Imagine our body being like a car, and our soul being like the driver. We don’t all have identical cars; some of us might be given Rolls Royce models but others get a wonky car – you know the type – the steering wheel is loose, the brakes are useless and the engine is shot. We all have to drive these cars on a straight and narrow motorway; is it surprising that some of us have accidents? If you are in the wonky car, you might be working like anything to try to keep it on track whilst the guy in the Roller just puts it on cruise control, sits back and relaxes.

As we steer our way through life we are more likely to shout abuse at the wonky car than the Rolls, but when we reach our destination who is God going to be pleased with? The driver of the Rolls who continually cut in front of the wonky car? The driver of the Rolls who went slowly next to the wonky car to keep it going straight? The driver of the wonky car who reached the end despite all the difficulties?

So today, are you going to judge the driver by his car? Or by how many cars he bumps into? Who are you going to help keep on track – or are you going to make sure you get there first by cutting in front of everyone else?

Let’s leave the judgement to God, but let’s encourage and support those who need our help – even if they do keep meandering off track, bumping into us and hurting us. Let’s learn the grace and wisdom to look behind the car to the driver inside.

If God is all powerful, why doesn’t he stop all the fighting?

I wrote this when my delightful daughters were much younger; I hope that if they read this now it will make them smile ……

Parents can learn a lot from their children.

My children sometimes fight.  Sometimes one or other of them may exaggerate their wounds and try to get me to arbitrate as to who was to blame.  I hate to see them fighting and so have found myself drawn into trying to resolve and judge the issue.  However, I try not to blame one or the other because I love them both and recognize that it takes two to make an argument. However, it often ends up with both of them ‘hating’ me.  If I do arbitrate then the one who ‘wins’ soon forgets, but the loser then spirals into silent or vociferous anger and feeling of being unfairly treated.  As an arbitrator I cannot win!  Even as a peacekeeper I seldom win.  It is perhaps best to leave them to have their fight, and to be there to comfort whoever needs comforting.

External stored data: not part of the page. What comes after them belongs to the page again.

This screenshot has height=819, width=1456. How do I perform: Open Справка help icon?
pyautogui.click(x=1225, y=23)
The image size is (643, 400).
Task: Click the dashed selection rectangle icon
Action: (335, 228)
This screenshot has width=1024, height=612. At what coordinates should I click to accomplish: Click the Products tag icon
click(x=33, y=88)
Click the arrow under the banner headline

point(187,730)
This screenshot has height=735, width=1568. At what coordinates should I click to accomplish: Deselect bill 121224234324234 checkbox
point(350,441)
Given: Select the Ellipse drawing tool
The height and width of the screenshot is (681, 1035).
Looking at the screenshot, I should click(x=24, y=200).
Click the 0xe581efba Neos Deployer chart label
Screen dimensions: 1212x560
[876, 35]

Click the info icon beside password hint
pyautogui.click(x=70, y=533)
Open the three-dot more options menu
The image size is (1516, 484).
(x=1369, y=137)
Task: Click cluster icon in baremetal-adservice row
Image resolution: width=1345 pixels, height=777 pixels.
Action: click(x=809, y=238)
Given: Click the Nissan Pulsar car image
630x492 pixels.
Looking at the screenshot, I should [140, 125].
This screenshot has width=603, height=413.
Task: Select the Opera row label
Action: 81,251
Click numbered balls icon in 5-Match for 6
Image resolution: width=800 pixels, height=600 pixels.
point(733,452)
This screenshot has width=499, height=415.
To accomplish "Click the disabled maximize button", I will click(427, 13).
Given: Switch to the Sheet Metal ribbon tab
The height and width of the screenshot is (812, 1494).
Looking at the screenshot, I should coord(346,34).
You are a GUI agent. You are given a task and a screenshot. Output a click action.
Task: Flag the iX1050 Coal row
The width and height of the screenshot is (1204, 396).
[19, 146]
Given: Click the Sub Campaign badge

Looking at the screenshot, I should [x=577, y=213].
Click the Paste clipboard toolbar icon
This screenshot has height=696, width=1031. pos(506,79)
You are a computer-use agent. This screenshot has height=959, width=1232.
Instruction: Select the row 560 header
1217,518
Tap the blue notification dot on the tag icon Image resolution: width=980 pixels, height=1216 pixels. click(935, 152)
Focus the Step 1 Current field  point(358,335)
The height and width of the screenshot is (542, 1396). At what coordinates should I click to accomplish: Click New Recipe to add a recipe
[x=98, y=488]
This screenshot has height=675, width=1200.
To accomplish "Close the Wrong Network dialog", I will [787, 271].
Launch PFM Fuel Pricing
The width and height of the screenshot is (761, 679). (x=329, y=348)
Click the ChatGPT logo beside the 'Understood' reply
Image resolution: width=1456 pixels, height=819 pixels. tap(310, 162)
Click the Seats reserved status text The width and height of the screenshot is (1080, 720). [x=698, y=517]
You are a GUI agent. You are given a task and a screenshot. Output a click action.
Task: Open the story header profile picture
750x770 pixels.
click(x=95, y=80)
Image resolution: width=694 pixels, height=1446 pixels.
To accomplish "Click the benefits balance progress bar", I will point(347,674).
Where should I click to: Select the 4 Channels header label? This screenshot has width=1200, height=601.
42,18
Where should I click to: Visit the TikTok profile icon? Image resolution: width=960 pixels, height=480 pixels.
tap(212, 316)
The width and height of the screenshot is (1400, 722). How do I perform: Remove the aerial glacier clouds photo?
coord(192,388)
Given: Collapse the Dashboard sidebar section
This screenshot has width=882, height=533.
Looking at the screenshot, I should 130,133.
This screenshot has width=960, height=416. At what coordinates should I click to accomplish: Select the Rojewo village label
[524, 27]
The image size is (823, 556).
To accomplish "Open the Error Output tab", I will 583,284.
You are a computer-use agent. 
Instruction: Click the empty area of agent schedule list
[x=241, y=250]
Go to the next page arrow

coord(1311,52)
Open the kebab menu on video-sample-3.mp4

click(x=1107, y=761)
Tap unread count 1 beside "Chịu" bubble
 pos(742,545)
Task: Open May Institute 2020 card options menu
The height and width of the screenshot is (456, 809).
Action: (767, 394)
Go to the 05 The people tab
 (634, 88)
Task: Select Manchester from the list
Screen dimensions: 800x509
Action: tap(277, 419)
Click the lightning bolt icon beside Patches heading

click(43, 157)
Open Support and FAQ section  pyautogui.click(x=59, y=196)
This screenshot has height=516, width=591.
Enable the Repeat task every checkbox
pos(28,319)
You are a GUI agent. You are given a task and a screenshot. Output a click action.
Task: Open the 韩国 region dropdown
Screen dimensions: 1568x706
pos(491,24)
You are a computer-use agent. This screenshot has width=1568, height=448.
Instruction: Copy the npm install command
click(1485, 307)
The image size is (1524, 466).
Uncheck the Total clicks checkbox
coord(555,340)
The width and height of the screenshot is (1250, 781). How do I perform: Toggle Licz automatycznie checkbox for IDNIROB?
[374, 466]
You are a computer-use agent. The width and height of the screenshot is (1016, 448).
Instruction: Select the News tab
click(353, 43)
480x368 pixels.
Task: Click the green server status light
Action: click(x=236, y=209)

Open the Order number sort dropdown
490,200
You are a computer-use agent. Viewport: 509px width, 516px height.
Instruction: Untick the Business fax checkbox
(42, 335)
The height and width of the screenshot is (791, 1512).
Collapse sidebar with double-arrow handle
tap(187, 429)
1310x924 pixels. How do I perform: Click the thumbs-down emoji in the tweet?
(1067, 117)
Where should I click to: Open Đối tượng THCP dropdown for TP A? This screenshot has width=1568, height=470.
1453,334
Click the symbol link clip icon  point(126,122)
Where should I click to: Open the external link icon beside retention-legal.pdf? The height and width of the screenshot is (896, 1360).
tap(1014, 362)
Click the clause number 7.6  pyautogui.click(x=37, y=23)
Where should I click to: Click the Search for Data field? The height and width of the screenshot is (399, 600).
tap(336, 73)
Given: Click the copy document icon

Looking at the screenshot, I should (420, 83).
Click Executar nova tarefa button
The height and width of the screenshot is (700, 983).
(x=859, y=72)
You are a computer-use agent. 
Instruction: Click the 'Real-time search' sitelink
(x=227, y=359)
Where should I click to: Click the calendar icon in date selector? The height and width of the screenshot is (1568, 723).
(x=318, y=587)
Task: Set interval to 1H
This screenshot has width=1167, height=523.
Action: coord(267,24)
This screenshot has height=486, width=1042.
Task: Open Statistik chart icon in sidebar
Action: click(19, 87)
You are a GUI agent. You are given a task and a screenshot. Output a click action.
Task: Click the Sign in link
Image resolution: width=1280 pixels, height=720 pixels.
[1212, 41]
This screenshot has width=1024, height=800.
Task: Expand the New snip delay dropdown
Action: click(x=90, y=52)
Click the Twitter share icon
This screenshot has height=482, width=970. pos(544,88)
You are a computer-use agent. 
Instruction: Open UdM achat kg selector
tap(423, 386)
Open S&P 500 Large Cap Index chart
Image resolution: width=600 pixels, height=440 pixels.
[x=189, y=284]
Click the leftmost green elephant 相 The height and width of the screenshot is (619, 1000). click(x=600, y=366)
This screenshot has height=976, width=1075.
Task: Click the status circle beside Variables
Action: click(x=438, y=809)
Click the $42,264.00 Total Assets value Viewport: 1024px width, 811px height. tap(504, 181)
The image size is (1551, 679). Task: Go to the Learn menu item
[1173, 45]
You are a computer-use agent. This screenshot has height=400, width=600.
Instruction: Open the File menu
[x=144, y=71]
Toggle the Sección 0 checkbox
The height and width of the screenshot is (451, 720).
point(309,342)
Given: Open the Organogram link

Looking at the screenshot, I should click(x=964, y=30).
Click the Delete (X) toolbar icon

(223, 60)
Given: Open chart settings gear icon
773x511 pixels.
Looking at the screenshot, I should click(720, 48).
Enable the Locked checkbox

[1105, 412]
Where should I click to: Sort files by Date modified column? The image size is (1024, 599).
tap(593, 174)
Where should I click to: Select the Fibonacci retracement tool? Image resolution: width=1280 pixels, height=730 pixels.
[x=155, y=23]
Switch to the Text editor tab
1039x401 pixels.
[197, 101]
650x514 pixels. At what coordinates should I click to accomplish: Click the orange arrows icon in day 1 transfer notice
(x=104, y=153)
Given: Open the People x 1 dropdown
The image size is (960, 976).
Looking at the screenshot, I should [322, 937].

Since we have free will, how can God intervene when he sees us fighting and causing suffering?  We would behave in just the same way as my children.  It would not be ‘fair’ if we were judged ‘against’, and if we were judged ‘for’ then we would simply accept the decision as our right, and go about our business.  He has given us the dignity of choice, but having done that he has necessarily limited the use of his power.

He lets us choose how to resolve the fight.  Jesus told us how to resolve the fight if we are prepared to listen.  Essentially – don’t worry about winning the argument – look for the plank in your own eye – think what you could have done better – be humble – turn the other cheek.  It’s not ‘fair’, but it works!  But when we ignore his advice then he’s still there to comfort whoever needs comforting.

Is it time to stop blaming God for all the things we do wrong to each other?  Instead, shall we recognise his love for us, and listen to his advice and find the fulfilment of living our lives as he intended?